Wildlife Biology Professor Co-Edits New Book on Renewable Energy Development

June 26, 2017

Solar development. Photo by Dave LaurisenMISSOULA – A growing energy footprint requires careful thought about our world’s energy mix, but even a renewable energy future is not necessarily a green one. While essential to combat climate change, the transition to renewable energy risks trading one crisis for another: climate change for energy sprawl – the amount of land needed to produce energy.

Many renewable energy sources have a large footprint which can threaten biodiversity and conservation. With rising energy demands around the world expected to convert one-fifth of remaining natural lands, is it possible to balance energy development with biodiversity protection?

A new book titled “Energy Sprawl Solutions: Balancing Global Development and Conservation” provides a roadmap for an energy future that conserves functional and connected ecosystems. It is edited by UM large-scale wildlife ecology Professor David E. Naugle and Joseph M. Kiesecker, lead scientist for The Nature Conservancy’s Conservation Lands Team in Fort Collins, Colorado. They show a key to success is identifying the right energy mix and where to place it.

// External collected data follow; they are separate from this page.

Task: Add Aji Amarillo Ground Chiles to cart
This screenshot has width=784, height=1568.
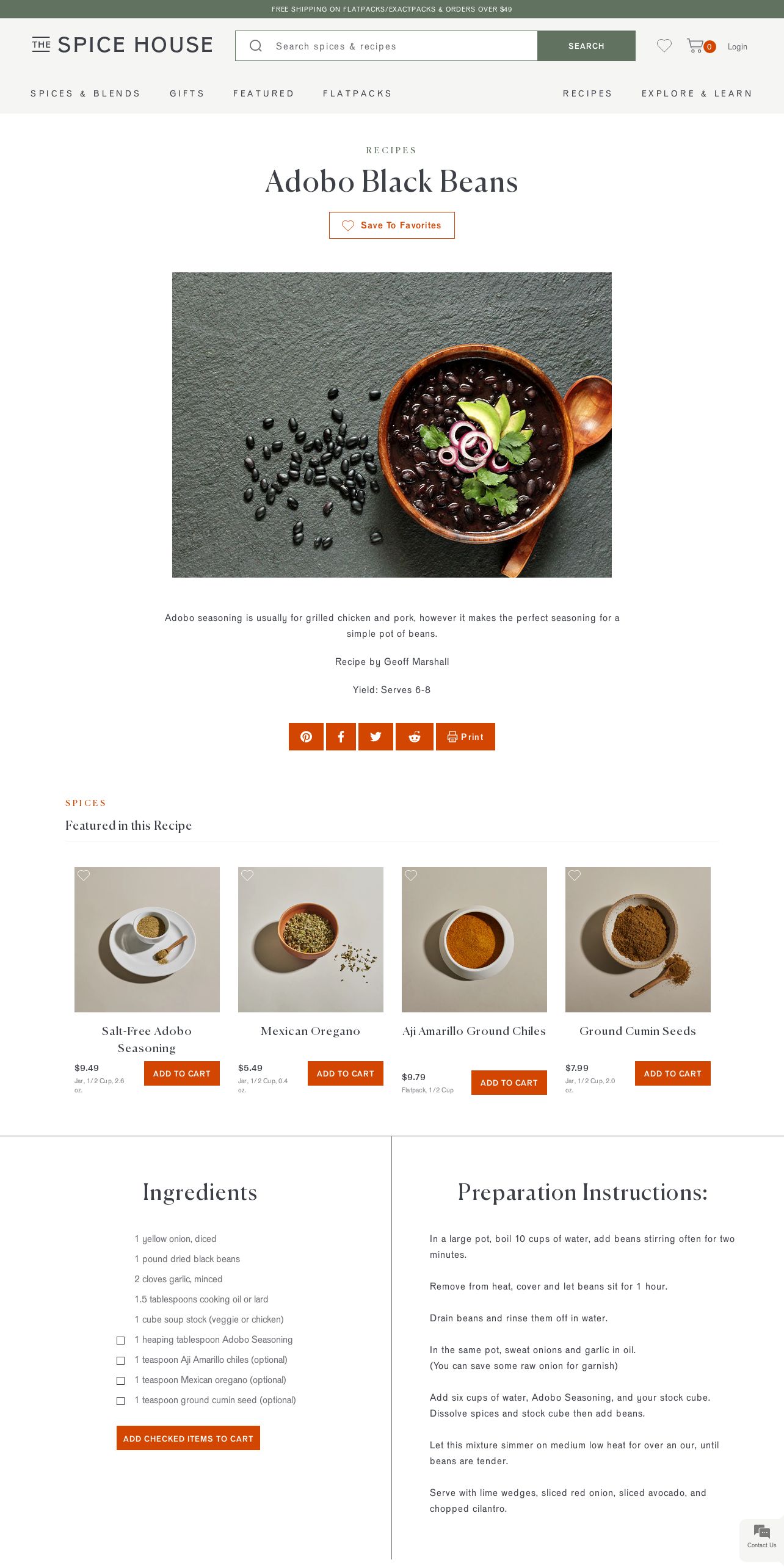Action: coord(509,1083)
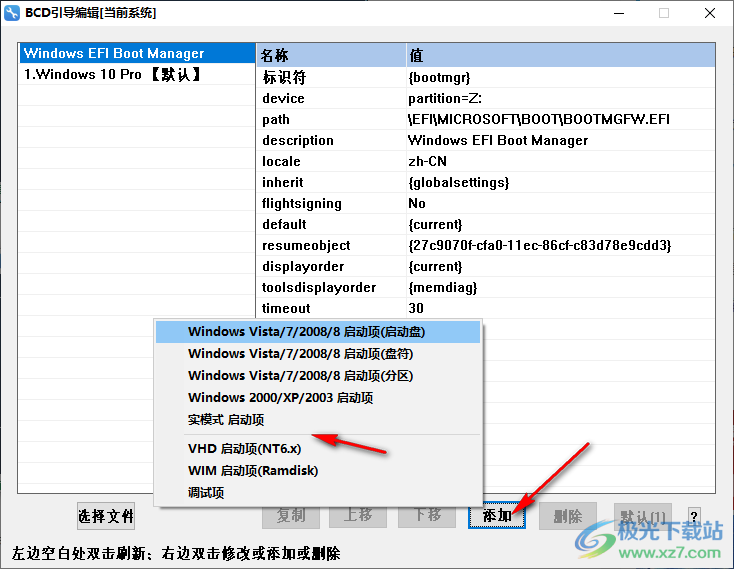
Task: Click the 调试项 menu entry
Action: [206, 493]
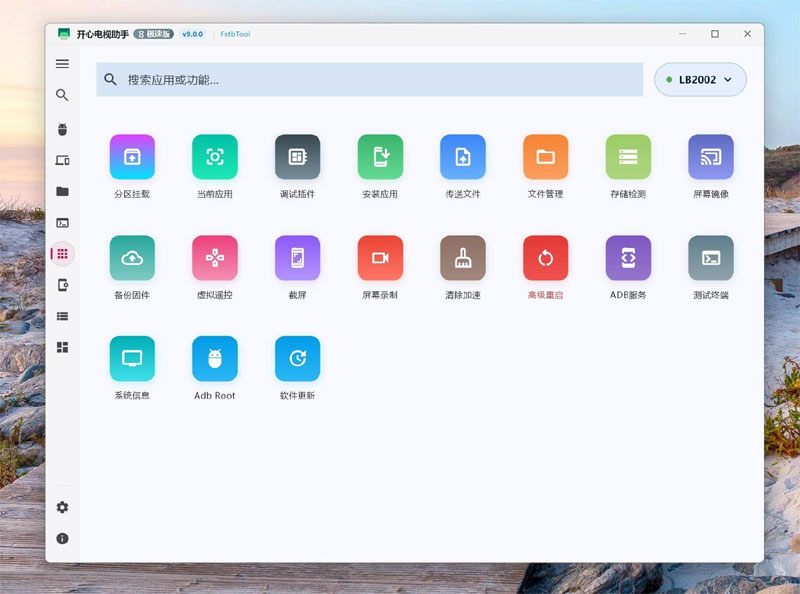Image resolution: width=800 pixels, height=594 pixels.
Task: Click the search apps input field
Action: pos(369,80)
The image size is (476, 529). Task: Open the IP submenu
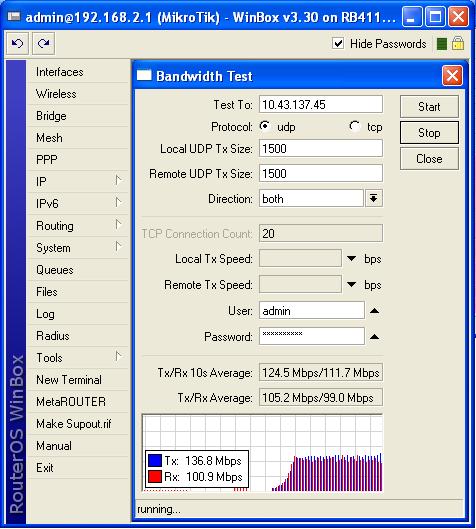tap(78, 182)
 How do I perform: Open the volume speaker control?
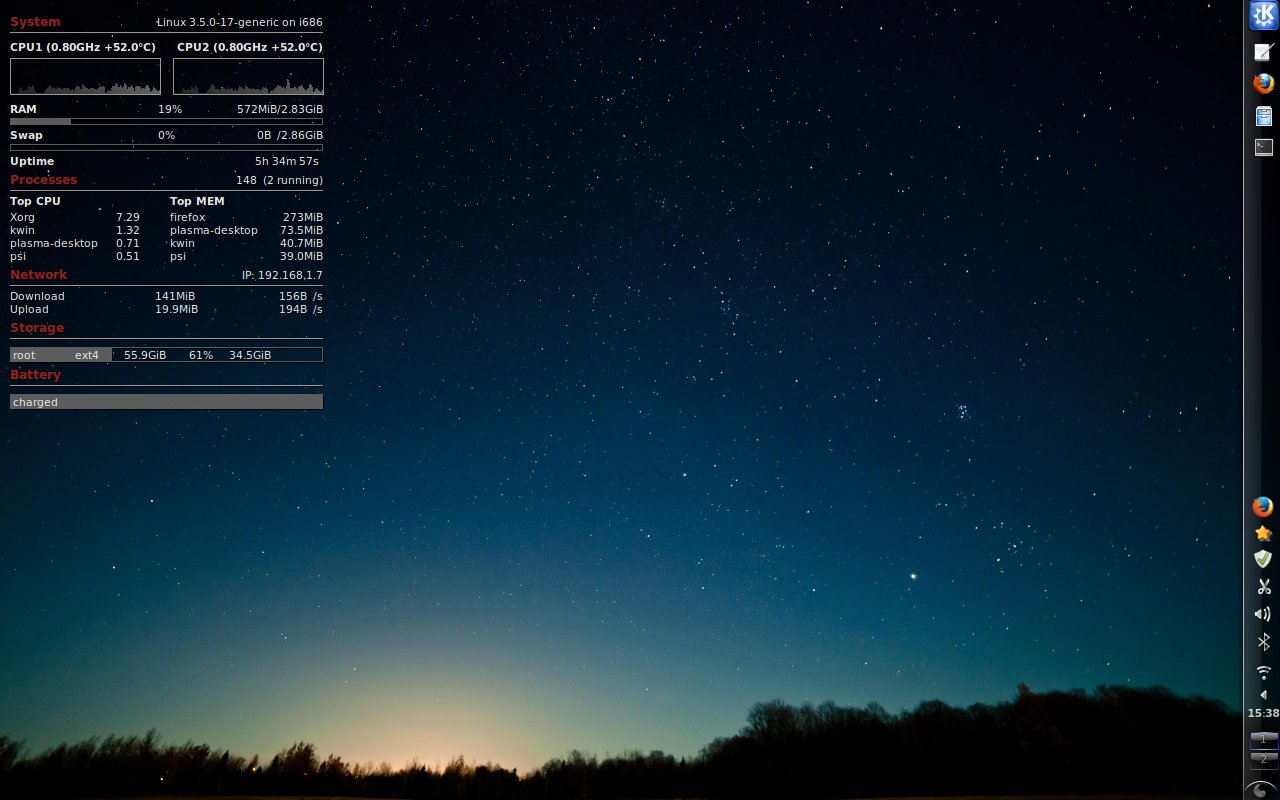click(x=1263, y=614)
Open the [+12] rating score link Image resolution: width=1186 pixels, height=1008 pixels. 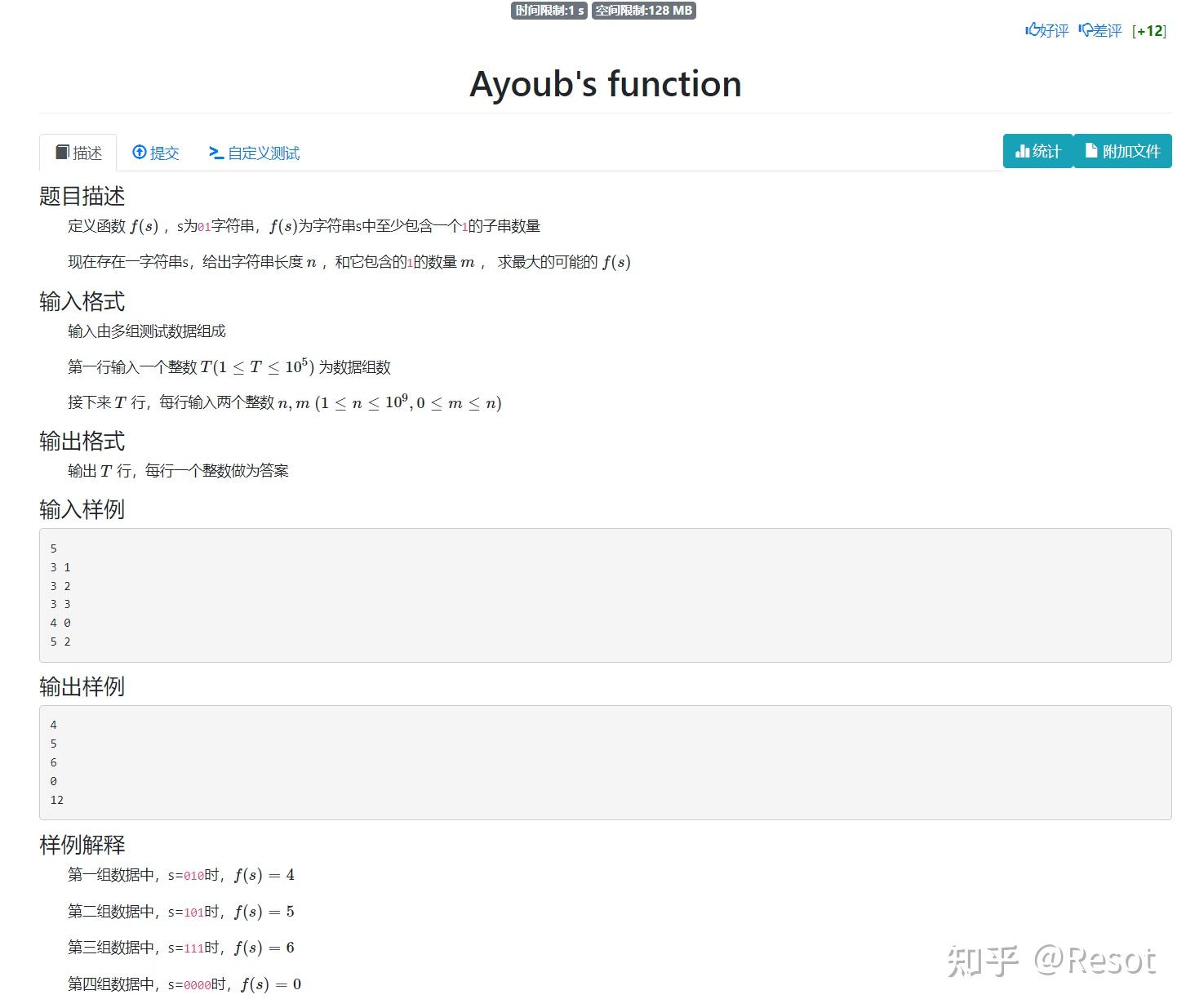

This common-sense solution involves identifying and preemptively setting aside land where biodiversity should be protected while consolidating energy development in areas with lower conservation value.

Informed by experts in diverse fields such as conservation, ecology, ecosystem services, landscape planning, energy, economics, finance and more, this contributed volume calls for a collaborative approach that engages industry, the environmental community, national governments and international agencies.

After laying out the challenges of balancing conservation with energy security, case studies show best practices for sustainable energy development. Highlighting different energy sectors and countries around the world, emerging models for comprehensive energy planning include:

  • Identification of “solar energy zones” in the United States, which have encouraged cross-agency collaboration and reduced project permitting time by more than half;
  • The Reventazón hydropower project in Costa Rica, which compensates for project impacts on the Reventazón basin by applying offsets to rivers with similar natural characteristics;
  • National support of landscape-scale planning to guide coal, mineral, and oil and gas energy project siting in Mongolia, as well as the establishment of protected areas that support both nomadic livelihoods and wildlife.

Illustrated with maps, charts and tables, “Energy Sprawl Solutions” is an indispensable guide for elected officials, industry representatives, natural resource managers, environmental groups and more. Humans already have the tools necessary to forecast where and how energy development should take place to protect natural spaces. With this book, Kiesecker and Naugle show how.